━━━ Document source ━━━
18 mai 2006

Moqueries sur un plateau : à mots couverts

Moquons nous à nouveau de nos contemporains.
Retour à la cantine...

Après avoir rapidement abordé les généralités les plus communes en matière de restauration collective (et encore, je suis sûr d'en avoir oublié), je me dois de dépeindre à grands traits quelques spécimens remarquables, des "habitués" sans lesquels je mangerais peut-être plus vite, et encore c'est pas sûr, mais ce serait quand même moins drôle. Parmi eux, des collègues, d'illustres inconnus ou d'autres tout aussi peu connus, que la fréquentation quasi journalière (dans la plus parfaite indifférence polie, cela va de soi) ou le comportement déroutant ont rendus familiers...

Il y a celui-ci, qui fait la queue avec sa sacoche à la main. Ou sur le plateau. Ou à nouveau à main. Ou sur le rail à côté du plateau. Puis à nouveau dans le plateau. Ah non, maintenant avec l'assiette, il n'y a pas assez de place. Alors il la prend encore à la main, et finit le circuit avec cet encombrant accessoire au bout des doigts. Bon, où est le problème ? Vous allez me trouver décidement bien inutilement moqueur et médisant. Le hic, c'est que c'est une sacoche à bandoulière, faite pour être portée sur l'épaule, ce qui est indéniablement plus pratique. Eh bien non, il a décidé il y a 35 ans qu'il tiendrait sa sacoche à la main, ce n'est pas à l'aube de la retraite qu'il va changer d'avis...

Il y a celui là, qui ingurgite plutôt qu'il ne mange, littérairement on dirait bâffrer, empiffrer, goinfrer, mais nous sommes entre nous, on va dire bouffer. Il bouffe. Comme une petite bête qui craindrait qu'on vienne lui reprendre sa pitance. Sans lever la tête ni parler. Non. Il faut d'abord satisfaire l'urgence. Quand il a fini, il nous regarde, l'air repu et béat, d'une tête que l'on imaginerait bien sur un moine d'un Robin Hood de série B. Voilà, c'est ça, ce type, c'est Frère Tuck...

Un frère Tuck qui a quand même la grande qualité d'être aussi mécréant que moi, ne l'accablons donc pas inutilement.

Le problème c'est qu'il aimerait bien me voir suivre son rythme. Or je prend mon temps. Je discute. Je m'arrête, je regarde les gens. Et pour couronner le tout, je mange lentement. Un jour, vous ne lirez plus ces chroniques. Ne cherchez pas : il m'aura assassiné...
━━━ Extraits de données ━━━
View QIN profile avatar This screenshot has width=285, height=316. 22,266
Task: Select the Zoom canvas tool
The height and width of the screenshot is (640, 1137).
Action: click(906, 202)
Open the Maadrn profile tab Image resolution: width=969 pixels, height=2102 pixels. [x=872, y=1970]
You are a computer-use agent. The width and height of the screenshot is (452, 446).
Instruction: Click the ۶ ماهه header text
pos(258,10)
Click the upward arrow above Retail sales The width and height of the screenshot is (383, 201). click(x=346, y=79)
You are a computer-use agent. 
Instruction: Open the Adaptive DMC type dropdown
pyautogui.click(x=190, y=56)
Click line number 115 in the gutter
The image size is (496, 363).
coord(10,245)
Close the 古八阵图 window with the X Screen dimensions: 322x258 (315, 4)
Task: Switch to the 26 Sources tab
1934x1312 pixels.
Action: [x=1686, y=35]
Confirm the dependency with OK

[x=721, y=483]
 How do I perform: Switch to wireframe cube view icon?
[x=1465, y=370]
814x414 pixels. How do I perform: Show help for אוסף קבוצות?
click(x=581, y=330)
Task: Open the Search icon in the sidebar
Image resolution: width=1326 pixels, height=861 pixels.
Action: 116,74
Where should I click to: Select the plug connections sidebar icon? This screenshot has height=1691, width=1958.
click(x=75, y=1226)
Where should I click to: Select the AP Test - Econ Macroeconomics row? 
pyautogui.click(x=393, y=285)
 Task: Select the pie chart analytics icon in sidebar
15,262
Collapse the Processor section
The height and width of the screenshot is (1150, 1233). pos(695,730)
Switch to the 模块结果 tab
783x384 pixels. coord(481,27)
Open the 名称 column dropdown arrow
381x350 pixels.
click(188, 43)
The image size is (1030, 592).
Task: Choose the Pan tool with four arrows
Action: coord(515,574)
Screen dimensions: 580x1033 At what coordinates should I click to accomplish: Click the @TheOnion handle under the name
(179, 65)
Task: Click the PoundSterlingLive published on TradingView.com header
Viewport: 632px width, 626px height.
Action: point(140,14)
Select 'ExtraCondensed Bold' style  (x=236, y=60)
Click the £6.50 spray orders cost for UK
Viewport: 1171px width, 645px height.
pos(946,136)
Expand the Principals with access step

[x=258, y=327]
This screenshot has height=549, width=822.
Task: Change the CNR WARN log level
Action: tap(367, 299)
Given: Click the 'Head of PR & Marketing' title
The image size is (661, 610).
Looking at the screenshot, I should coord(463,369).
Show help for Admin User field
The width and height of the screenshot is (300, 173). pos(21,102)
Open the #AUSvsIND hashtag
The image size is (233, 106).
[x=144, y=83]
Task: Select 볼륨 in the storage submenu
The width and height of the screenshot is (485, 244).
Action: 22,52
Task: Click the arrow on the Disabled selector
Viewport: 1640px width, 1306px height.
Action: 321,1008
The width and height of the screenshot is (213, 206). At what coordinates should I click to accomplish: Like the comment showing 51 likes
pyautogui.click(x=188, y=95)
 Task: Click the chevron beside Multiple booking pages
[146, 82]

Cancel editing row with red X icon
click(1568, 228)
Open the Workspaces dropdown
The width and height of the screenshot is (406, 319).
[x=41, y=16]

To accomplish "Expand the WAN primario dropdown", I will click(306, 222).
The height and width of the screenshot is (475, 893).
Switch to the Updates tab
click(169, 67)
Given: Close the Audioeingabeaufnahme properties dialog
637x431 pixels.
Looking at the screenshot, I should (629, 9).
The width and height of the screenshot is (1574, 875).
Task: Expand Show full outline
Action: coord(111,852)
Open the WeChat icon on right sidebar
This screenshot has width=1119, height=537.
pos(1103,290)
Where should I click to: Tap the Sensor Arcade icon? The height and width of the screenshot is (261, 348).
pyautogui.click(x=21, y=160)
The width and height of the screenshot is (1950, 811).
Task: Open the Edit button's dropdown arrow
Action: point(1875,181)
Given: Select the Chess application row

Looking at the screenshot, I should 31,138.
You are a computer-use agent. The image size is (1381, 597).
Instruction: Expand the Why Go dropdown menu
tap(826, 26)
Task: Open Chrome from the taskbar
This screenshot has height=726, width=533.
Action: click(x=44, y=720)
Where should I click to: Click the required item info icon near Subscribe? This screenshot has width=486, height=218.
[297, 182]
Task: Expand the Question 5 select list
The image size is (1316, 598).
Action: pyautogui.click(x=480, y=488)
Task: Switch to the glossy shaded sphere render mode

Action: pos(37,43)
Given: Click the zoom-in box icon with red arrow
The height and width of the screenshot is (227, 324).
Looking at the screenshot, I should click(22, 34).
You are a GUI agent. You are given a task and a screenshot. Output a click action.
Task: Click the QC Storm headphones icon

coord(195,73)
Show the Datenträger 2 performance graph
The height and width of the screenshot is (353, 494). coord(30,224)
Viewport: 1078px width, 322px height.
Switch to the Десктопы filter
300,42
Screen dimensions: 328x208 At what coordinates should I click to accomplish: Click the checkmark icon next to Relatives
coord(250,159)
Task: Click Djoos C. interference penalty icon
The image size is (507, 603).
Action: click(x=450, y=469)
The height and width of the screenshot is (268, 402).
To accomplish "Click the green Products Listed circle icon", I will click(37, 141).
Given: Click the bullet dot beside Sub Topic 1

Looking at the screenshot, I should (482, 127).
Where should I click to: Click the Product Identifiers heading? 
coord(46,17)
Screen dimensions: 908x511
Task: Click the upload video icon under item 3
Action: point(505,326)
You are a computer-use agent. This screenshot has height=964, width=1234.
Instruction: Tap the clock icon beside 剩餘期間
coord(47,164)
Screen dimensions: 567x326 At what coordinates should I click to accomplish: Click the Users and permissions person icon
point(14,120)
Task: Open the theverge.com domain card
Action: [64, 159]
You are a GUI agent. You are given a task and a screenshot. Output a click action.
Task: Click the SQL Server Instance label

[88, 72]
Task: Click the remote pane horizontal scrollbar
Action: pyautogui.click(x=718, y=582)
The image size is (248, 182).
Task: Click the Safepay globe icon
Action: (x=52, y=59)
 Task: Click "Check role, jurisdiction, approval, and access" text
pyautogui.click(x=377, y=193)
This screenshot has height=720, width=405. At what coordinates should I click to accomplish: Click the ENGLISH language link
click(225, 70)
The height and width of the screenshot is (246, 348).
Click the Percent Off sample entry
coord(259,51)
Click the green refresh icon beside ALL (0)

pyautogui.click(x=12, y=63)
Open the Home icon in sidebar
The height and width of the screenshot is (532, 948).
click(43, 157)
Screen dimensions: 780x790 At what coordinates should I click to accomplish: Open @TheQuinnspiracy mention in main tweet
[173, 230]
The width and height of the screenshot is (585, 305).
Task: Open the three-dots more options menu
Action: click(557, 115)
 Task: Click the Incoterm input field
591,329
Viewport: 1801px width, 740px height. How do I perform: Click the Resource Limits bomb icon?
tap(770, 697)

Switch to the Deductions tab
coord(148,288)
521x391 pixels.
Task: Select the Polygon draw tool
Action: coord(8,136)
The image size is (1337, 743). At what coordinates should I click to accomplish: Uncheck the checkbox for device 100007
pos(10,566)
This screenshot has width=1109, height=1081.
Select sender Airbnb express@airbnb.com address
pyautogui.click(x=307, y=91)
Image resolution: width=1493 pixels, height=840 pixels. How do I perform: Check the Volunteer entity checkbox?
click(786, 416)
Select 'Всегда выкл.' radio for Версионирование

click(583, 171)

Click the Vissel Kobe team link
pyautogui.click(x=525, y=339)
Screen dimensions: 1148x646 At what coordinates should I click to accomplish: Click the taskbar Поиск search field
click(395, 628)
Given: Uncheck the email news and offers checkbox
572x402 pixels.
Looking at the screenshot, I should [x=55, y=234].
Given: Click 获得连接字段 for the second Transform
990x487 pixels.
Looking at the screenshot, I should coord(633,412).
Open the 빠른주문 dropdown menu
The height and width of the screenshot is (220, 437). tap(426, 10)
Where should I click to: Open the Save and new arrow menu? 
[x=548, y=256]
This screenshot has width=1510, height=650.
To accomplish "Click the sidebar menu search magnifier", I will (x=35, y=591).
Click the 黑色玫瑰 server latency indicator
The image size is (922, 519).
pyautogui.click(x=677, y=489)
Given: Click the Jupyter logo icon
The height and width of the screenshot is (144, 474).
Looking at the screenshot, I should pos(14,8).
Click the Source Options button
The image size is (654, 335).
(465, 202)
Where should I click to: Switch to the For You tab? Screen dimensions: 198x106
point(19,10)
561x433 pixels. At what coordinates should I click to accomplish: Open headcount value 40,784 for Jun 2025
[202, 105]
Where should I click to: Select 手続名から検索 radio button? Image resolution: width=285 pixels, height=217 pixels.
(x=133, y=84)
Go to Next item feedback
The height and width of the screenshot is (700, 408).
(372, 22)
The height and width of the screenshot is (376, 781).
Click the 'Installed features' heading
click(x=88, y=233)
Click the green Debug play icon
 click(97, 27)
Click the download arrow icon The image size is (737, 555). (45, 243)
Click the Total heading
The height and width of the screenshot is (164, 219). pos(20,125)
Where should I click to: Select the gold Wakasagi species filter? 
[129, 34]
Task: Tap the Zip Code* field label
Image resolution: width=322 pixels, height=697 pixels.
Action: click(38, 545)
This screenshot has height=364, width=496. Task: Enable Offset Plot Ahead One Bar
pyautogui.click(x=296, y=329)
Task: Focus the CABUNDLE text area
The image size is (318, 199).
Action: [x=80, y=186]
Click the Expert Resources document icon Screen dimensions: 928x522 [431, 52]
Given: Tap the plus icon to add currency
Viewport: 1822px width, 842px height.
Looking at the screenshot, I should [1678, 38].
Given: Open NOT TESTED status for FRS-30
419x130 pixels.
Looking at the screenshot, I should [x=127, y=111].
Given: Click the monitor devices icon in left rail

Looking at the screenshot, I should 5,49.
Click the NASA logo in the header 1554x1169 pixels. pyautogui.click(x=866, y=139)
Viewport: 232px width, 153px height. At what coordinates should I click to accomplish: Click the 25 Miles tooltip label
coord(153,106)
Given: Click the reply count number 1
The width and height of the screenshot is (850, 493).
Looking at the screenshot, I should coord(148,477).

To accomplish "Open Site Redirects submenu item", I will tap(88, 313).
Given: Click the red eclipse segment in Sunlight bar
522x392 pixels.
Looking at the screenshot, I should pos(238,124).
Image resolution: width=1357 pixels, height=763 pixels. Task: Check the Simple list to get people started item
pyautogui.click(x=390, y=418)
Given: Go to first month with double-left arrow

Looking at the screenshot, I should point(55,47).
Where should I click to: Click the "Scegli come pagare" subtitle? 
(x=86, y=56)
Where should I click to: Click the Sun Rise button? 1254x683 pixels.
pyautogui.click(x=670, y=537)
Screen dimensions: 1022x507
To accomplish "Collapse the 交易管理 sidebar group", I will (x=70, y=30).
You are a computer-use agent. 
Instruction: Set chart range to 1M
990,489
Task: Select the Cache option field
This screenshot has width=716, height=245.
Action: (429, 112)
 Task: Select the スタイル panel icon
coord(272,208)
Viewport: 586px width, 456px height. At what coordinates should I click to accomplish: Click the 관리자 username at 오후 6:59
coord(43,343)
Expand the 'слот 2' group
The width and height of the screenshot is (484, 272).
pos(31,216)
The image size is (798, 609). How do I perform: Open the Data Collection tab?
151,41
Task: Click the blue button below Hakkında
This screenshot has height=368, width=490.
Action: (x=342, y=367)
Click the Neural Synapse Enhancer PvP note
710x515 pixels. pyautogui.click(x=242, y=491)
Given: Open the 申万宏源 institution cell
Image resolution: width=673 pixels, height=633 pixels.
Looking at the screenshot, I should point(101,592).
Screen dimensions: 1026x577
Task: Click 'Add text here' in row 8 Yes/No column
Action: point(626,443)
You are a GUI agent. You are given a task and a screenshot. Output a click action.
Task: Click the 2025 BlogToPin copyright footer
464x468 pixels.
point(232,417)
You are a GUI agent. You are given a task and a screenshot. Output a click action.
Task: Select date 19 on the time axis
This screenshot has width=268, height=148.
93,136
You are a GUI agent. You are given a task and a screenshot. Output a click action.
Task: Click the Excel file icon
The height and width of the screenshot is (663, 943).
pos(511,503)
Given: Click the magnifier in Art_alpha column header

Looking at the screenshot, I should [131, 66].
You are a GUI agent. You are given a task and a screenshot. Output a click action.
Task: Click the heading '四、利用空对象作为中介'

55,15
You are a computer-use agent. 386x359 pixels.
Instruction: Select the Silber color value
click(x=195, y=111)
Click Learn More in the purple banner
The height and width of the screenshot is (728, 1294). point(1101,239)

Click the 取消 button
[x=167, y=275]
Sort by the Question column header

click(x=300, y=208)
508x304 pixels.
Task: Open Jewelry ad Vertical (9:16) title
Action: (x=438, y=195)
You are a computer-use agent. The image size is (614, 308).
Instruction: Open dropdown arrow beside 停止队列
━━━
Consigne écrite 1
Recopiez fidèlement le passage de la chronique sur la cantine qui commence par « Il y a celui-ci, qui » et se poursuit jusqu'à « va changer d'avis... ».
Consigne écrite 2
Rédigez la suite de la chronique sur la cantine, à partir de sa dernière phrase.

Réponse finale 1
Il y a celui-ci, qui fait la queue avec sa sacoche à la main. Ou sur le plateau. Ou à nouveau à main. Ou sur le rail à côté du plateau. Puis à nouveau dans le plateau. Ah non, maintenant avec l'assiette, il n'y a pas assez de place. Alors il la prend encore à la main, et finit le circuit avec cet encombrant accessoire au bout des doigts. Bon, où est le problème ? Vous allez me trouver décidement bien inutilement moqueur et médisant. Le hic, c'est que c'est une sacoche à bandoulière, faite pour être portée sur l'épaule, ce qui est indéniablement plus pratique. Eh bien non, il a décidé il y a 35 ans qu'il tiendrait sa sacoche à la main, ce n'est pas à l'aube de la retraite qu'il va changer d'avis...

Réponse finale 2
Vient ensuite le vieil enfant gâté ; le sale môme de 45 ans, qui ne peut rien manger sans extraire de son assiette une montagne de déchets. Avec lui, bien peu de choses sont comestibles du coup... Les noyaux des olives, les os du lapin, personne ne lui reprochera de ne pas les avaler... Je comprend également que l'on ne mange pas la peau du poisson, surtout si elle n'est pas très cuite et juste tiède, c'est dégueulasse. Qu'il trouve encore des choses à retrancher sur un blanc de poulet ou sur une escalope de dinde me parait un peu plus incertain par contre... surtout quand il s'agit de perdre autant de "comestible" que de prétendus déchets...

Et que tout ceci soit fait avec milles manières, du bout de la fourchette et à la pointe du couteau, me paraitrait certainement beaucoup plus délicat si il n'en faisait pas un petit amoncellement absurde à même le plateau... Non que je sois particulièrement délicat, ou sourcilleux quant à la nourriture gaspillée, mais il ajoute la vulgarité au gâchis, un jour il faudra que je le lui dise.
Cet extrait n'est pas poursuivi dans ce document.